One of the curious things about writing is that we often get to write about dead people.
By that I don't mean the living dead, or vampires (though they take up a lot of fictional space on the shelf), but real human beings who once existed. Who walked in the real world. Who were loved or hated, held or rejected. Our interactions, our love, our frustrations with the people who once breathed the same air as us cannot help but have an influence on our writing. And that influence, that presence, allows us to draw inspiration from them and to honour them (or, if they were not the most pleasant of souls, at least recreate how they walked in the world).
When a friend or a family member has lost someone dear one of the kindest gifts we can give is to say the names of the dead. Often something simple will suffice. "I remember how much Tim enjoyed laughing." Or "Shelly had a real knack for finding the right word and the right time." Why is it important to say their names? Because for those few moments for the listener it will feel as if that person is still alive. By saying a name we essentially say, "Yes, he existed--yes, she was here on this earth." It is a way of paying honour. That's why we put names on gravestones. As long as the person is named and not forgotten, in some small way that person still exists.

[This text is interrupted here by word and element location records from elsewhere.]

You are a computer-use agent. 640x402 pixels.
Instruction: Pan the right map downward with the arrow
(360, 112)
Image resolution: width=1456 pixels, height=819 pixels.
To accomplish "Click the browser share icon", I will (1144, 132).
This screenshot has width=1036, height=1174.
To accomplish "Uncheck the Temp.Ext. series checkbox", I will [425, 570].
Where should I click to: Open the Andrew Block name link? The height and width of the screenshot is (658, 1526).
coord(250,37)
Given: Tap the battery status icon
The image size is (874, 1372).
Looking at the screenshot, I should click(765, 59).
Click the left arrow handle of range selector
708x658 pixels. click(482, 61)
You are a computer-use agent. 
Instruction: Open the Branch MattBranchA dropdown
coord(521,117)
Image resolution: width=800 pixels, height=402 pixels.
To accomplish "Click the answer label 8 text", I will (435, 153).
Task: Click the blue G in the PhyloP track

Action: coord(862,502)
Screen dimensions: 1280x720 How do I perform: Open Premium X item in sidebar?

Writing can be another way of naming the dead. I could not have written
Megiddo's Shadow, a world war one novel, without being moved by all the deaths I'd read about in my research. But I drew most of the inspiration from the death of my own great uncle Percy, who was killed a short time before the end of the war. His death still ripples across the shared memories of my family. His photograph is on the wall in my parent's home, beside the letter that was written by his sergeant to say that Percy had been killed in action. We name Percy every Remembrance day. We honour who he was. Obviously I never knew Percy since he died a long time before I was born. But we have spoken his name enough times that he is alive in my family's shared memory. It is that loss, both the imagined and real, that helped compel me to write the novel.
David, my eldest brother, was killed in a car accident in 1980. Though I never want to draw direct lines between real life and my fiction, I do know that the loss that Robert feels when his brother Matthew disappears in
Dust is echoed in my experience of loss. As is the loss Edward feels when his brother Hector is killed in
Megiddo's Shadow. All of that is echoed. My daughter, Tori, who died in 2008 due to complications from Leukaemia, had Down Syndrome. Her presence in my life had been one of several things that inspired me to create
The Hunchback Assignments, a book with a hero who had a handicap. I don't know that I would have been able to approach that story without knowing what her world was like and how the outside world often reacts to those who have a disability. Of course, the book itself is not about her. But as writers we can't help but draw on the knowledge and experience we gain from the real world. And by this I don't mean we have to recreate the person we loved (though I did, for my own purposes, place my own version of my grandfather briefly in
Megiddo's Shadow).
Of course, you never want your writing to become a rote story, a lesson to the world. We should always be loyal to the story first. Instead use that knowledge and emotion you've experienced in your loss to make the world of your writing a deeper and richer place. Take that emotion and let it be the engine of the new worlds, new characters you want to create.
We should never be afraid to name the dead.